In yesterday’s Beasley assembly, Susie McGaughey (our wonderful Lower and Middle School Counselor) and Katy Nichols (our equally wonderful Lower School Music Teacher) introduced and then emphasized in a song from the St. Louis Mosaic Project the definition and importance of assertiveness. “When you’re passive / You shrink back / And use a weak voice. / When you’re aggressive / You spread poison / And try to force a choice. / Assertive is the answer. / It’s strong without being mean. / Stop the poison! Spread peace! / Come on, let’s sing!” All of our Beasley students and teachers sang along, and several fourth graders followed up with skits to demonstrate the importance of assertiveness in our day-to-day interactions with one another.
There is always more work to be done in schools, and I expect that the world will continue to confront ours with conflict and suffering in the days, weeks, and even months ahead. Few people living in June 1914 would have predicted that the assassination of an Austrian archduke by a Serbian anarchist in Sarajevo would precipitate 46 declarations of war and unprecedented global devastation and loss of life over the four years that followed. I do not know whether we are similarly imperiled today by events precipitating from the surprise attack by Hamas on Israel on October 7, but any number of developing phenomena should give us pause: resurgent anti-Israeli sentiments in neighboring Arab states; emboldened Hezbollah militants on Israel’s northern border; saber-rattling by Iran; aircraft carrier deployments by the United States to the eastern Mediterranean; distraction of international attention from Russia’s aggression against Ukraine; the potential for opportunistic aggression by China against Taiwan; accelerating antisemitism and Islamophobia worldwide; and, of course, persistent political dysfunction in our federal government, where the speakership of the House of Representatives has remained vacant for 18 days and counting.
To whatever the future holds, our response at MICDS requires that we remember the example of Piglet and Pooh in their own fog. Hand in hand with the students we serve—hoof in paw—we must be, and will be, sure of each other. I ask for your patience and even forgiveness as our faculty, staff, and administration find our way forward through this mist of grief, uncertainty, and unease. I acknowledge that last Friday’s email from our exceptional Director of Student Support, Sheila Powell-Walker, might have arrived a few days sooner than it did to comfort families. I am accountable for its delay, not she, just as I am ultimately accountable for all decisions, and indecisions, at the School. Especially through moments of difficulty and pain—and many families in our community are indeed hurting and grieving at this time—I would appeal to our current parents and guardians for faith in the good hearts of the faculty and staff to whom you have entrusted the care of your children. The right words in the right moment are not always obvious, but our purpose and Mission at MICDS invariably are. Like Shakespeare’s Cordelia, our love’s more richer than our tongue.

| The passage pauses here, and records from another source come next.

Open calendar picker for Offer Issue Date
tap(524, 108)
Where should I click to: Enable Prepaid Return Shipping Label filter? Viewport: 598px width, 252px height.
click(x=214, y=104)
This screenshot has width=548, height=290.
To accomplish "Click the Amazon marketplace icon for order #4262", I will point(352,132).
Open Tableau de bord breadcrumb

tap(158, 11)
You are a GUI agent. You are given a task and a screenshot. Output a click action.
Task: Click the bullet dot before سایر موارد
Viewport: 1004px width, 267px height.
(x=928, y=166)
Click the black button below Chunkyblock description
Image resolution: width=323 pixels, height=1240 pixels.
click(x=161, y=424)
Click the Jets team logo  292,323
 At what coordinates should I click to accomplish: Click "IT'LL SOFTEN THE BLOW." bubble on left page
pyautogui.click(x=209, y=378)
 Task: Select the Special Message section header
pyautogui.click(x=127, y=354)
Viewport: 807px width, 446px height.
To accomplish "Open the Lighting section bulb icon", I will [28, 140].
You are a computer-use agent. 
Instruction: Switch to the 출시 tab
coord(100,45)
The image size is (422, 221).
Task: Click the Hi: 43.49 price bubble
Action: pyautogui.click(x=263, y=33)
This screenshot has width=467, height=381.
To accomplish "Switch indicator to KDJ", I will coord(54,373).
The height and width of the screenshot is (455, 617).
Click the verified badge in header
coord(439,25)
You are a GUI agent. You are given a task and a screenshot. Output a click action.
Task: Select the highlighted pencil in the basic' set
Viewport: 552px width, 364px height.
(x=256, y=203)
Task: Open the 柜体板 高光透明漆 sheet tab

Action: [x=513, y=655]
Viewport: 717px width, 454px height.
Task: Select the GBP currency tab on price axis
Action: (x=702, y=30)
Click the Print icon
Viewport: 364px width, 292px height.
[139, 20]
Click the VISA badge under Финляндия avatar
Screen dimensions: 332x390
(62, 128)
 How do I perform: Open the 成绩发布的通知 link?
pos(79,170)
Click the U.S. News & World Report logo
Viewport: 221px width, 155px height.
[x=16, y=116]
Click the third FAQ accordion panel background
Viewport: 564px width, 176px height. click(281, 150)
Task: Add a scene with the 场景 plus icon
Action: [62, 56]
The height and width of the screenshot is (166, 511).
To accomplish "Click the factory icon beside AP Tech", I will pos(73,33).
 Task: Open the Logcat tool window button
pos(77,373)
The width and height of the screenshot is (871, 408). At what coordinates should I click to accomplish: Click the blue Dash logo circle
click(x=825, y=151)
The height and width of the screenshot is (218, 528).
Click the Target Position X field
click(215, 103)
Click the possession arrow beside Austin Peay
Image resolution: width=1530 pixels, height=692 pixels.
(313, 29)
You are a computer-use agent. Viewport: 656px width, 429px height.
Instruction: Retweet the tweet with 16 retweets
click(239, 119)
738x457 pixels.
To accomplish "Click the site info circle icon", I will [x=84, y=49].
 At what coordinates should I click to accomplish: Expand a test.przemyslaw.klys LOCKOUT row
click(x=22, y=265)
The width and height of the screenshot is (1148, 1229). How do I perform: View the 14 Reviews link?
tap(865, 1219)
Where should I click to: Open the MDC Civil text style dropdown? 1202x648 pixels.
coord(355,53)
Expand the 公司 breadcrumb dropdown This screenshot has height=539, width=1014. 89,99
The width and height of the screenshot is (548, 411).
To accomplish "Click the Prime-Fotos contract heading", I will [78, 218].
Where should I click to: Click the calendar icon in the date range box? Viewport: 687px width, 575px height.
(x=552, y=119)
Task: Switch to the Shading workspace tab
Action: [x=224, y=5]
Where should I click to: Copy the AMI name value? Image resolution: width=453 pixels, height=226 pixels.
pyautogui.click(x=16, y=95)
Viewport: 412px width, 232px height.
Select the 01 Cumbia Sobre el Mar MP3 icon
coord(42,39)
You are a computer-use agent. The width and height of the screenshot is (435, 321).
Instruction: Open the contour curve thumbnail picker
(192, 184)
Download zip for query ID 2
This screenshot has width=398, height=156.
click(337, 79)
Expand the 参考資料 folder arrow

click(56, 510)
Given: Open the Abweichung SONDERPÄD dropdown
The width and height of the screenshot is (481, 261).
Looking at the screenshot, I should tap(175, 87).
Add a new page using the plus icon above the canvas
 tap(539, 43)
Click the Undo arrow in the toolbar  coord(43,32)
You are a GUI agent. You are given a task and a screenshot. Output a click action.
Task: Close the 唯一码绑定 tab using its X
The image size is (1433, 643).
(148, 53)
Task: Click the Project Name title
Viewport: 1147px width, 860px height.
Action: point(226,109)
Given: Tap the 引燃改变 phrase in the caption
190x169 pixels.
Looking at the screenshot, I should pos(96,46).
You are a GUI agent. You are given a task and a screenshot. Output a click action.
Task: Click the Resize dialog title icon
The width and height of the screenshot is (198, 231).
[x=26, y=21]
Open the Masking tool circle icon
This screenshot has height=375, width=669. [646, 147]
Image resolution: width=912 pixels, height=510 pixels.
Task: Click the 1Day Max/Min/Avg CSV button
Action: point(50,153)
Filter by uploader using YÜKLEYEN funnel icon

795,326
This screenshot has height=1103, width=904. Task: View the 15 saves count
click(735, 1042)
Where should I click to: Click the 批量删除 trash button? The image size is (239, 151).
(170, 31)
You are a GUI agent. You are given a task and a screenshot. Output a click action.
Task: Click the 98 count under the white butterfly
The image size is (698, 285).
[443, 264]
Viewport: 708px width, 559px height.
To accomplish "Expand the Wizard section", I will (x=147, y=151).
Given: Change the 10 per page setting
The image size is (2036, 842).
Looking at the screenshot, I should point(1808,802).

Always reason, always compassion, always courage. My best wishes to you all for the weekend ahead.
Jay Rainey
Head of School
This week’s addition to the “Refrains for Rams” playlist is House at Pooh Corner, a Kenny Loggins song first recorded by the Nitty Gritty Dirt Band on their 1970 album Uncle Charlie & His Dog Teddy. Loggins wrote it when he was only 17 years old. “I was going on graduation in high school,” he recalled in a 2014 interview, “and for some reason, I was thinking about that last chapter in The House at Pooh Corner. It was the first book I ever read. The last chapter is where Christopher Robin is leaving the Hundred Acre Wood, and he’s telling everybody goodbye. I felt like that was akin to what I was going through in high school. Some part of me knew that I was leaving my childhood behind.” (Apple Music / Spotify)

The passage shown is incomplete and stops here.